Billions of contracts are entered into each year. They help with everything from buying homes and energy to business transactions, and sit at the heart of many of our everyday activities.
What if there was a way to make them more intelligent and useful?
Smarter contracts offer a new way of contracting. They are legally-binding digital contracts that use technology to provide benefits over conventional contracts. They range from simple applications like electronic signatures, all the way through to sophisticated self-executing smart legal contracts.
At all levels, smarter contracts enable increased efficiency and productivity, greater trust and transparency, and reduced risks of fraud.
The technology will benefit SMEs by standardising contracts in numerous areas: examples include employment, insurance, supply and distribution, credit, tax and intellectual property matters, and more.
Growth of blockchain technology
The rapid growth of blockchain technology is one key factor helping to accelerate a smarter way of contracting. Blockchain is a system of recording information in a way that not only makes it practically impossible to change, hack or cheat the system, but also disincentives dishonesty.
Smarter contracts on the blockchain allow transactions, ownership transfers and the like to be tracked and guaranteed in a way that is transparent. The fact that the legitimacy of the record cannot be challenged is significant for individuals and businesses. It reduces the risk of legal challenge. The blockchain is now at a stage in its development equivalent to where the internet was in or around 1995, demonstrating its potential for enormous growth.
Smarter contracts are already being used in a wide range of financial and industrial applications. They are being used to speed up and simplify the process of buying and selling property in the UK, to reduce friction in global trade and transform logistics operations.
LawtechUK has launched a major project that shows exactly how widely smarter contract technology is already being used across commercial, financial and consumer sectors. I believe that LawtechUK and its UK Jurisdiction Taskforce has played a vital role in showing how new technologies are being applied already and how they will develop in the future.
3 developments
Looking ahead, I believe there are three main developments that will accelerate the rollout of smarter contracts and blockchain technology and bring them into the mainstream of economic, business and financial life.
First, the launch of wholesale or retail central bank digital currencies and asset-backed stablecoin. The government has already announced its intention to legislate to bring certain stablecoins into the UK payments framework, to facilitate growth and expansion for issuers and providers.
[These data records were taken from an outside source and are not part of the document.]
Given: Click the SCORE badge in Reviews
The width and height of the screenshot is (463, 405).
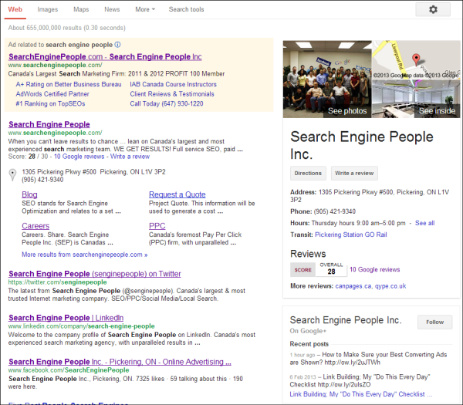Looking at the screenshot, I should [302, 269].
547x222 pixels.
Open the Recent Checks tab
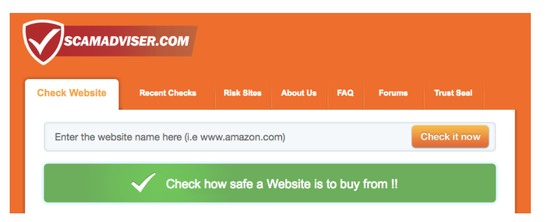(x=168, y=93)
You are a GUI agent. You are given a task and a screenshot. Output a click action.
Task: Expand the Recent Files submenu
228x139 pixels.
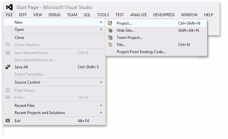[x=101, y=106]
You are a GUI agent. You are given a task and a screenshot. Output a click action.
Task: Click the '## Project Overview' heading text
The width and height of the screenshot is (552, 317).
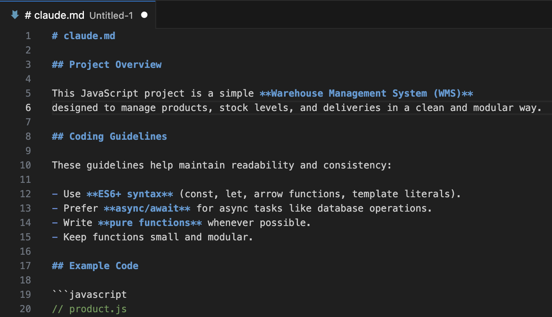[107, 64]
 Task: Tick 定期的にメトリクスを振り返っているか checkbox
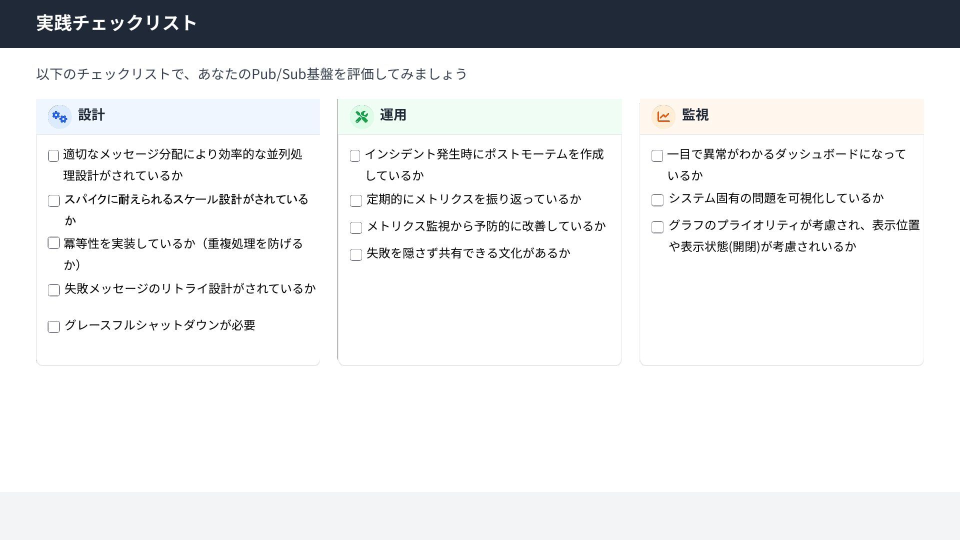(356, 201)
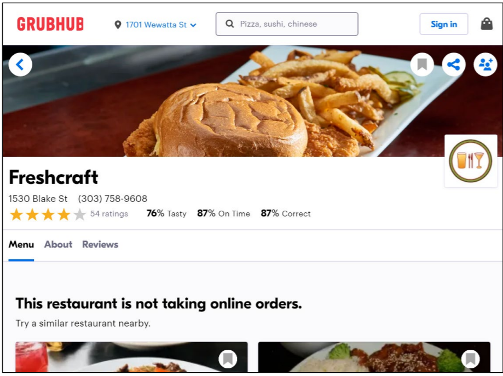Start a group order with add-people icon
The width and height of the screenshot is (503, 376).
[x=485, y=65]
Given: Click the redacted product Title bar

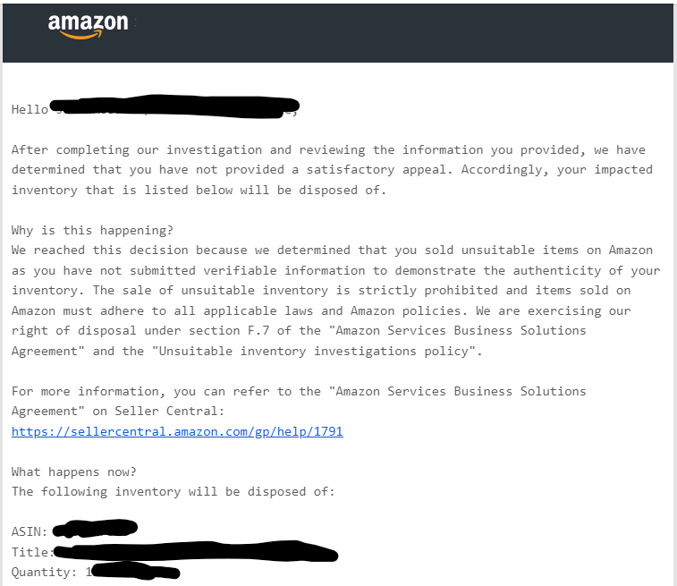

The second development is the use of digital transferrable documentation such as electronic bills of lading and electronic bills of exchange.
Thirdly, I expect that there will be exponential growth in the use of digital commercial documentation and structured data in place of analogue applications such as Word and PDF.
The use of blockchain for share ownership and land and intellectual property registration would be transformational. Smarter contracts on-chain would allow tax and customs duties to be levied seamlessly as transactions occur.
Urgency needed
There must be a sense of urgency about the roll-out of smarter contracts because other jurisdictions – such as Australia and Singapore – are already focused on these advancements. Smaller jurisdictions can be more nimble, but the UK is one of the world’s most highly regarded legal jurisdictions.
There is a big prize in positioning English and Welsh law and the UK’s jurisdictions as the first choice for international business using new technologies.The UK should be in the vanguard of these developments. We all need to prepare for the rapid uptake of smarter contracts, which is happening now and will accelerate sooner rather than later.
My hope is that English and Welsh law will prove to be the most valuable foundation for borderless smarter contract technologies as they grow exponentially in the months and years to come. The Law Commission is moving fast to provide advice and draft bills to government to prepare the legal infrastructure in the UK for the growth in the use of blockchain technology and smarter contracts.
Businesses looking towards the future will want to be prepared for this wave of technological development. Smarter contracts will transform everyday transactions for consumers and SMEs.
We will all, I hope, embrace these new opportunities to bring greater efficiency, security and trust for individual and business transactions.